El Neolítico parece lejano. Diez mil años atrás, poco más, poco menos. Pero entonces pasaron muchas cosas. Dos para empezar: el ser humano utilizó a la plantas como paneles y de pronto aprovechó como nunca la energía del sol. También observó que el ganado era un convertidor energético: le dabas un poco de pasto y obtenías muchos gramos de proteína. Nada menos.

Pero el costo fue alto. Tener ganado y quemar los bosques aumentó la concentración de dióxido de carbono y metano en la atmósfera. Hubo más alimentos, claro. Pero al inicio no fue tan buen negocio. El consumo de cereales y de leche afectó la salud de las primeras agricultoras y agricultores. Mejores dietas tuvieron sus ancestros durante la caza y la recolección.

Y como siempre, hubo privilegios. Pocos controlaron los excedentes de cereales. Esos mismos pocos inventaron el linaje para preservar su riqueza a través de los hijos hombres y esclavizar a los más vulnerables. Y de nuevo esos mismos pocos inventaron una trama social y laboral en la cual la mujer fue reducida al hogar, excluida de cualquier espacio de poder público.

Nos dicen que vivimos en la segunda gran revolución de la historia humana, la Revolución Industrial. Hemos tratado de convertir a la agricultura en una receta: un poco de fertilizante, un poco de plaguicida, un poco de semillas y, listo, tenemos la cosecha.

Como en el Neolítico, entendemos a las plantas como máquinas energéticas. Las modernas son más pequeñas y compactas que sus antecesoras, las variedades criollas, y producen mucho a cambio de la aplicación de fertilizantes e insumos de origen industrial. De petróleo, en otras palabras.

Miremos nuestra huella en el planeta. Los arrozales y la ganadería son grandes fuentes de emisión de gases de efecto invernadero. El monocultivo desbarata lo inverso: la diversidad del bosque. Y los químicos en la agricultura marcan nuestros paisajes y nuestros cuerpos.

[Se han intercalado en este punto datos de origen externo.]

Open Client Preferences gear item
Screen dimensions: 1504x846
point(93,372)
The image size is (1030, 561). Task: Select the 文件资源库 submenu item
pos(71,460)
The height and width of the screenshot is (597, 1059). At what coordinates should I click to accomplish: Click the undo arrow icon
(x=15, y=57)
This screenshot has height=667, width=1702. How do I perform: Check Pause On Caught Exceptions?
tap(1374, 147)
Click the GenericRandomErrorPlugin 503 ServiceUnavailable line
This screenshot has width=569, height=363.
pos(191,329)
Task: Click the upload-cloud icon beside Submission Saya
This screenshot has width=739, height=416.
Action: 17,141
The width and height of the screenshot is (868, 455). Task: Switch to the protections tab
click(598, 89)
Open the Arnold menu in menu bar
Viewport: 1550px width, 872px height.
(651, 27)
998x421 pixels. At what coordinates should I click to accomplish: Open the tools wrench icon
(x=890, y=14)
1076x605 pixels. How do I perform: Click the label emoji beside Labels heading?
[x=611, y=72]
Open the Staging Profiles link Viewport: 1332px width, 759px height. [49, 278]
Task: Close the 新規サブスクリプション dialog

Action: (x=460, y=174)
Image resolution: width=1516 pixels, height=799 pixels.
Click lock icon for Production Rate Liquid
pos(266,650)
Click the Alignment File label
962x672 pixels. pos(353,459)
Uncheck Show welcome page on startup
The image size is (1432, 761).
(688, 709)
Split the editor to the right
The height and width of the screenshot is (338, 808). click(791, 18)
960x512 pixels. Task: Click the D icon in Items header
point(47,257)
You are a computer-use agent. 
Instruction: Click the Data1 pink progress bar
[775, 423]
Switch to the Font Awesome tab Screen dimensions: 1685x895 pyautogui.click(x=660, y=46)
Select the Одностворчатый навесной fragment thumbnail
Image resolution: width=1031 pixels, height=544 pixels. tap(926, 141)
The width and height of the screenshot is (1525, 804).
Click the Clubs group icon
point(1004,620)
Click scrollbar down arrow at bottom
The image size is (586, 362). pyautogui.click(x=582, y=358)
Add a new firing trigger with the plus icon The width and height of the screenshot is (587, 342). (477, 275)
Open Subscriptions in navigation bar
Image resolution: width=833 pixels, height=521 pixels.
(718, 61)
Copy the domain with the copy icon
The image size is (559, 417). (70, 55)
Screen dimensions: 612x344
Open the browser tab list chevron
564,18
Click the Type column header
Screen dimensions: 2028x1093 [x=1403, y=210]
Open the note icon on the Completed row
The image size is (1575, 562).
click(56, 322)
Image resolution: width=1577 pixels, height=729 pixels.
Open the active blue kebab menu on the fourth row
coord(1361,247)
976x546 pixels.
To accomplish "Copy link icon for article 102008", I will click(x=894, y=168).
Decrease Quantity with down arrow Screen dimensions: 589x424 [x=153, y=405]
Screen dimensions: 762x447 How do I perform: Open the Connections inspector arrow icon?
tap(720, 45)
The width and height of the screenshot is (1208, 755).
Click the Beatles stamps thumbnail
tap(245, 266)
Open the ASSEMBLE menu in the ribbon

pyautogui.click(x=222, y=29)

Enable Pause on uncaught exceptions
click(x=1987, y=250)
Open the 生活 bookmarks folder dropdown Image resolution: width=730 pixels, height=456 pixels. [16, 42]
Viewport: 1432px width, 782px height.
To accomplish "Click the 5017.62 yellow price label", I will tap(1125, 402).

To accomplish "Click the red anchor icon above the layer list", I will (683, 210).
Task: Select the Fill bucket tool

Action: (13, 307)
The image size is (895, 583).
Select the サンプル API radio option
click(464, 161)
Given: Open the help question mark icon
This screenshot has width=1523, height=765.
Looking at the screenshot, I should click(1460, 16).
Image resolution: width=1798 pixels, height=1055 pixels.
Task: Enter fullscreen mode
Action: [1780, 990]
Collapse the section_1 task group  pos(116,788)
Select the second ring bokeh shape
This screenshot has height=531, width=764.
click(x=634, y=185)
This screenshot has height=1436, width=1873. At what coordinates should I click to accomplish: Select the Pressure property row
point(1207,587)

Hay excedentes de alimentos. Muchos, aunque desperdiciados. Según el Programa de las Naciones Unidas para el Medio Ambiente (PNUMA), en 2019 unas 931 millones de toneladas de alimentos fueron desperdiciadas en el mundo. Pero el hambre sigue latente. De acuerdo con la ONU, existen unos 828 millones de personas que padecen hambre y 2300 millones viven en una situación moderada o grave de inseguridad alimentaria.

Y como siempre, hay privilegios. Cuatro compañías, que son casi literalmente cuatro familias, dominan más del 70 por ciento del comercio mundial de cereales: Archer Daniels Midland, Bunge, Cargill y Louis Dreyfus. Nacidas un siglo atrás, son grandes fósiles empresariales en un mercado supuestamente competitivo. Asemejan viejos cazadores-recolectores, gigantes y egoístas.

Nos dicen que vivimos en el Antropoceno. Una nueva era en la que el ser humano es capaz de registrar en la geología su impacto sobre el planeta. No toda la ciencia está de acuerdo con esto aún. Quizás es excesivo el término. Quizás no. Las grandes crisis y revoluciones siempre han requerido de hipérboles y de metáforas desmedidas.

Pero alimentarse no admite muchas figuras literarias. Constituye el acto biofísico fundamental de la vida y un derecho humano incuestionable. Pero no cumplimos ni con uno ni con el otro a pesar de la abundancia que nos rodea. Parece que vamos por la vida como el más privilegiado de los reyes del Neolítico, imperturbable ante el hambre de su pueblo debido a la sequía, la guerra o la injusticia. O todas juntas.